On appelle havre de barre, un havre dont l’entrée est fermée par un banc de roches ou de sable, & dans lequel on ne peut aborder que de pleine mer. Le havre de Goa est un havre de barre, quoique ce soit un des plus beaux ports du monde.

Le havre de toutes marées est celui où l’on n’est pas obligé d’attendre pour entrer ou pour sortir, la commodité de la marée, mais où l’on peut entrer également de haute & de basse mer.

Le havre d’entrée signifie la même chose ; c’est un havre où il y a toûjours assez d’eau pour y entrer ou pour en sortir, même en basse marée.

Le havre brute ou crique est celui que la nature seule a formé, & auquel l’industrie des hommes n’a encore rien ajoûté pour le rendre plus sûr & plus commode ; les François qui navigent en Amérique, appellent cul-de-sac un havre de cette espece.

Quelquefois le havre est resserré à son entrée par une longue digue qui s’avance dans la mer, ou même par deux digues qu’on appelle jettées. Voyez Jettée. Quelquefois, sur-tout en Italie & dans le Levant, au lieu de jettées il y a un mole qui ferme le port. Voyez Mole. (D. J.)

Havre-de-Grace (le), Géog. ville maritime de France dans la haute-Normandie, au pays de Caux, avec un excellent port, une citadelle, & un arsenal pour la marine.
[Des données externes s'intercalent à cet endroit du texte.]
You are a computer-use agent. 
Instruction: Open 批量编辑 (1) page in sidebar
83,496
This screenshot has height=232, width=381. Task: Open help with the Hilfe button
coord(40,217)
Elle doit son origine à François I. qui la fit bâtir & fortifier ; les Anglois la bombarderent en 1694. Elle est à l’embouchure de la Seine, dans un endroit marécageux, à 12 lieues de Caën, 18 N. O. de Roüen, 8 S. O. de Fécamp, 2 d’Harfleur, 45 N. O. de Paris. Long. 17. 40. 10. lat. 49. 29. 9.

M. & Mademoiselle de Scudery sont de cette ville ; M. de Scudery (Georges) y naquit en 1603. Favori du cardinal de Richelieu, il balança quelque tems la réputation de Corneille ; son nom est aujourd’hui plus connu que ses ouvrages, sur lesquels on sait les vers satyriques de Despréaux. Il mourut à l’âge de 64 ans.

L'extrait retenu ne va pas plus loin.